Его «передали». Теперь за ним следовали те двое, что сидели в кафе. Все это Кряжину перестало нравиться.
– Поехали ко мне в гостиницу, – вдруг предложил он. – Говорят, убранство жилища человека дает возможность проникнуть в его внутренний мир.
Но Оксана вдруг вспомнила о дочернем долге.
– Отец сейчас один, а мама при нем страдает еще больше. Ты не обижайся, Иван... Быть может, мы встретимся завтра?
Отсрочка – самая циничная форма отказа. Сотрудники прокуратуры, особенно те, что поддерживают обвинение в суде, знают это лучше всех.
В конце концов, он ей что, чем-то обязан? Или должен объяснять, что не проявил мужского начала не потому, что оно в нем отсутствует, а потому, что слишком мудр для того, чтобы совершать глупости? Он знал, что завтра не будет ничего. Она не знает даже адреса, где он остановился. Из связи у них лишь телефон, который знает Кряжин. А она, прощаясь сейчас, не спрашивает номера его телефона.
«Значит, Ваня, – в сотый, наверное, раз за последние десять лет, проговорил Кряжин, – это не твое».
И сразу стало легче.
– Я провожу тебя? – нельзя не предложить.
– Нет, не нужно. Я же рядом живу.
«Ваше право». Скинув пиджак, следователь перекинул его через плечо и, слушая за спиной затихающий стук каблучков, пошел к гостинице в обратном направлении. За ее жизнь и здоровье он не боялся, потому что знал наверняка: двое пойдут за ним. Остается лишь догадываться об их конечных намерениях. В любом случае, с какой стороны на эту историю ни посмотри, валить его посреди вечерней улицы Тернова – занятие весьма глупое. Уже на следующий день в Тернов приедет другой следователь Генеральной прокуратуры, а, скорее всего, не следователь, а озлобленная следственная группа, которая повыворачивает все терновские загашники с такой неповторимой яростью, каковую здесь не только не видели, но о каковой здесь даже не слышали. Сам Пащенко Вадим Андреевич будет в ужасе.
На середине пути до гостиницы «Альбатрос» «группа наблюдения» оторвалась, хотя Кряжин не предпринимал к этому никаких усилий, и растворилась среди малочисленных прохожих.
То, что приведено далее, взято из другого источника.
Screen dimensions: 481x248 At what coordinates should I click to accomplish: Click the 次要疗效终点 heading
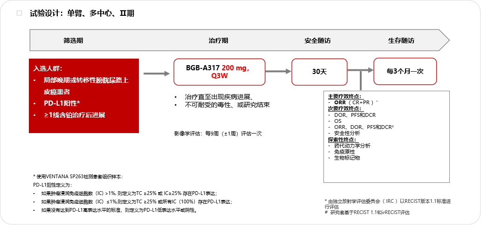(x=345, y=109)
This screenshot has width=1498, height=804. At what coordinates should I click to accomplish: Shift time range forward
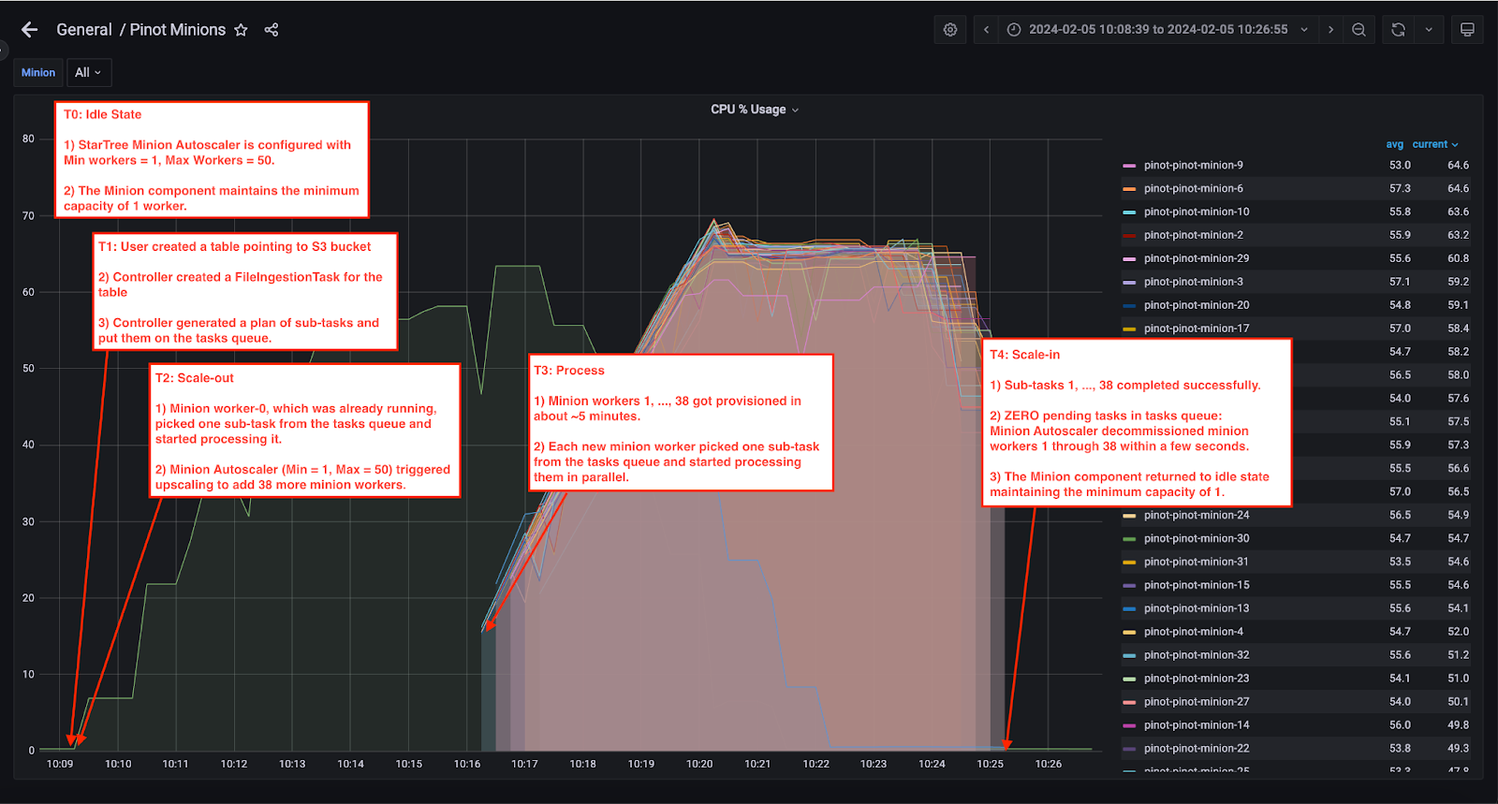tap(1330, 30)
Сначала следователь думал, что неподалеку от входа его снова «встретят», но ошибся. Никого, кто бы мог привлечь его воспаленное внимание, он не заметил.
А в гостинице неприятности продолжились. Этажом выше, как раз над номером Кряжина, прорвало трубу, и три номера, включая и тот, что располагался под жилищем Ивана Дмитриевича, оказались затопленными водой. Жильцы испорченных летним ночным водопадом помещений были переселены, оставался лишь Кряжин, которого дожидались уже два часа.
– Вы простите, ради бога, за неприятность, – ужом вертелся перед следователем администратор, срочно вызванный из дома для извинений перед постояльцами. – Первый раз за всю историю отеля такое, честное слово. Вам предоставят аналогичный номер с полным баром и видом на площадь города. Надеюсь, имидж нашей гостиницы не пострадал в ваших глазах?